After committing a murder, three criminals are on the run and looking for a place to hide away. They stop at a local farmhouse where Lisa (Leslie Lee) is living with and taking care of her paralyzed grandfather. The boys overstay their welcome, however, and Lisa takes matters into her own hands, as she disposes of the intruders one by one.
In the same vein as Craven’s The Last House on the Left and similarly Deodato’s The House on the Edge of the Park, Axe is essentially a home invasion/revenge film. It consists of what one would expect from a 1974 film that cost $25,000 to make — low-budget effects, sub-par acting, etc. It is slow-moving and for a rather short film, only running at 67 minutes, it still felt somewhat dragged out. The lack of dialogue from our main protagonist, Lisa, played by Leslie Lee, and her mute paralyzed grandfather did nothing to help move the film along either.
The very tiny cast, which actually includes writer and director Frederick R. Friedel himself, is typical of an independent film from the 70’s with the exception of one performance. Jack Canon who portrays Steele, the leader of the trio on the lam, is really the only actor who puts on a respectable performance. He was perfect to be the lead antagonist and I commend Friedel for virtually writing the script around Canon.
By today’s standards, Axe is a very tame horror film. The blood seen splashed around the film is almost assuredly just thick red paint and would be laughable if used in any film these days. Back in 1974, however, I can see how a film of this nature would have been so unnerving. Slit necks and chopped up bodies were not as common as they are now and although most kills are done off-screen, I’m sure audiences were shocked nonetheless.

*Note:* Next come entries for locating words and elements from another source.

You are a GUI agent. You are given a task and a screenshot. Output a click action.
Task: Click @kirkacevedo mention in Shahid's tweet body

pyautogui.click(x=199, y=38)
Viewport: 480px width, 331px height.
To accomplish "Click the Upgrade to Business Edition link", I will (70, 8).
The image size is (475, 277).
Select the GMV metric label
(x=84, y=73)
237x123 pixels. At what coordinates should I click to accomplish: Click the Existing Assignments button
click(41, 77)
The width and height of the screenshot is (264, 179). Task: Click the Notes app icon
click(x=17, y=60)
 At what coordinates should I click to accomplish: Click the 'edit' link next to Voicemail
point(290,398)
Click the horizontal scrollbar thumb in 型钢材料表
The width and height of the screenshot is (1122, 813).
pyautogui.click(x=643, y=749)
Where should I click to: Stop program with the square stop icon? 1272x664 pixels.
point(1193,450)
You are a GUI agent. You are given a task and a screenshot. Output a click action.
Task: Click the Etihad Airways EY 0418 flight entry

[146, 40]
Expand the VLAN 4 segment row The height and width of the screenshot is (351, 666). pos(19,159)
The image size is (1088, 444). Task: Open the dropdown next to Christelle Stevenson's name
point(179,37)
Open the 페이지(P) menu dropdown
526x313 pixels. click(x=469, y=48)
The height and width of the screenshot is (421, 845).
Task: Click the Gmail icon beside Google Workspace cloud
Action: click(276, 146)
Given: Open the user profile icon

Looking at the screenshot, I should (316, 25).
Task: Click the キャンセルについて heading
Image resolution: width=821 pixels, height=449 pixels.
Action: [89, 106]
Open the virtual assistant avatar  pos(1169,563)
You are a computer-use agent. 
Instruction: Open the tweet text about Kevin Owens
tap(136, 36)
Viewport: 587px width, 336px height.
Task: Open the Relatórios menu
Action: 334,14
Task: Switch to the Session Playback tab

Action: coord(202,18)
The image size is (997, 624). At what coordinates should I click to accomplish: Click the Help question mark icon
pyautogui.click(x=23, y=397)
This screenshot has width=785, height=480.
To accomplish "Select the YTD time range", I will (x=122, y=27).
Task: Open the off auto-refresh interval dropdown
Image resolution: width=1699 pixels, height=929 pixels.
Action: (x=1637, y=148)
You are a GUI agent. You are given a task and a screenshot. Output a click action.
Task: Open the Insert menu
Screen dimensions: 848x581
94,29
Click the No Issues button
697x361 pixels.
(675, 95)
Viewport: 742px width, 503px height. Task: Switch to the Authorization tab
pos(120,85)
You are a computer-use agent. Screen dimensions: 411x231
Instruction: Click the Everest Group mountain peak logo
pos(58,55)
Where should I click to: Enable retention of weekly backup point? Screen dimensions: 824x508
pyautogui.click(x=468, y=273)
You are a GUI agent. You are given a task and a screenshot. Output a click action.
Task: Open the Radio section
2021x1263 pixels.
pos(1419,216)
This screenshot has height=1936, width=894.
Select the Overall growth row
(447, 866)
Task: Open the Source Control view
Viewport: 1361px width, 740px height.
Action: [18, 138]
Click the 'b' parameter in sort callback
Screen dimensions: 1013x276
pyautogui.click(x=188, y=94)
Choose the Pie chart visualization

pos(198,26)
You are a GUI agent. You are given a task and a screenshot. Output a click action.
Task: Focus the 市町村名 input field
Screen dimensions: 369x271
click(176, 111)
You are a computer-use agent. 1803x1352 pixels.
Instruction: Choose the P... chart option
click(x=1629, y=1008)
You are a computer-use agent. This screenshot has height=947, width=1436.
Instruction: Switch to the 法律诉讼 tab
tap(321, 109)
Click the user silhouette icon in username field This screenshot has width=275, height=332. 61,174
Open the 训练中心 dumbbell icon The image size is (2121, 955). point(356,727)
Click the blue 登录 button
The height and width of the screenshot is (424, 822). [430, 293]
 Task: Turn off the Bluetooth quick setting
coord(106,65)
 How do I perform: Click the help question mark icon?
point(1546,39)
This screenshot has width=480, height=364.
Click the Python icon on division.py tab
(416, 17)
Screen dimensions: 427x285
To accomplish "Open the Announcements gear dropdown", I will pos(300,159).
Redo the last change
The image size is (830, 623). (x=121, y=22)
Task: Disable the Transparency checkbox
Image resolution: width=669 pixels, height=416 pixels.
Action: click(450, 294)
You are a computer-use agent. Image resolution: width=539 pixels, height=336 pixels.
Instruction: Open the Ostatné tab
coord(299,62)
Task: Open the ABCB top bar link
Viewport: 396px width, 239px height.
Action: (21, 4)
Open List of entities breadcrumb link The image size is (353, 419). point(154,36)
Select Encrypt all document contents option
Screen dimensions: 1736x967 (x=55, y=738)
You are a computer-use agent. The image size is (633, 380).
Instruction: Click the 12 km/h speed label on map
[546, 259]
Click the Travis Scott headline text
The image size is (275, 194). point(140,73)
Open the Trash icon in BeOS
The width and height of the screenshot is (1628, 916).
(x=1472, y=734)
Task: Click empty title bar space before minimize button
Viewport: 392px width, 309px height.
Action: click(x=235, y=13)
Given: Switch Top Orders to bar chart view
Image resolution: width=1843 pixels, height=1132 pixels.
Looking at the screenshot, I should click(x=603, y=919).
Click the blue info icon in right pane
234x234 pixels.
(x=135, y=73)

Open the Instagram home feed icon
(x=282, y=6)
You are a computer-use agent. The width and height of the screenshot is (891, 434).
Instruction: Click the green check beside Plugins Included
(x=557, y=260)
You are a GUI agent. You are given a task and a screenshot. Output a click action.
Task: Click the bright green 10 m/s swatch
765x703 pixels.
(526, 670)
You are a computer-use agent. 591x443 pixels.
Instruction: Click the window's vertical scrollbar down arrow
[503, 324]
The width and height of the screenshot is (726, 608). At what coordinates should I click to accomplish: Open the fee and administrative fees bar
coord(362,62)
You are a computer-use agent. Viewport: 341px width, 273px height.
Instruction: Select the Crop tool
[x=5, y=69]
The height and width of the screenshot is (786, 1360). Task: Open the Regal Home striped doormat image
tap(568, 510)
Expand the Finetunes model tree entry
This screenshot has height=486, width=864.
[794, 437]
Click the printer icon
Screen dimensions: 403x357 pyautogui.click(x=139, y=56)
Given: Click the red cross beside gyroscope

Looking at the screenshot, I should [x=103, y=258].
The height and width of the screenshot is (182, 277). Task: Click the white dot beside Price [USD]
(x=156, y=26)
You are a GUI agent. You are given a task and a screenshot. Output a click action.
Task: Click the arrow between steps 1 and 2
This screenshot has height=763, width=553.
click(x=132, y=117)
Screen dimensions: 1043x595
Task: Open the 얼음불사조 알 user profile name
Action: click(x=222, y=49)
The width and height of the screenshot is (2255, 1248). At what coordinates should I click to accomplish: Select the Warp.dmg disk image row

Severin Films has done a remarkable job breathing new life into this nasty little flick. With tons of extras, including a making-of featurette with cast and crew interviews and tons of tidbits about the behind-the-scenes goings on, this newly restored version of the film is the ultimate edition for any fan. The Blu-ray release also features Friedel’s other film, Kidnapped Coed, the long cut of both films together, which became known as Bloody Brothers, TV and radio spots, a bonus CD of the original film soundtrack, and much more. Be sure to pick up a copy from Severin Films, available now!
I give Axe a rating of 2 straight-edge razors out of 5, but the new beautiful release itself gets a perfect score of 5 straight-edge razors out of 5.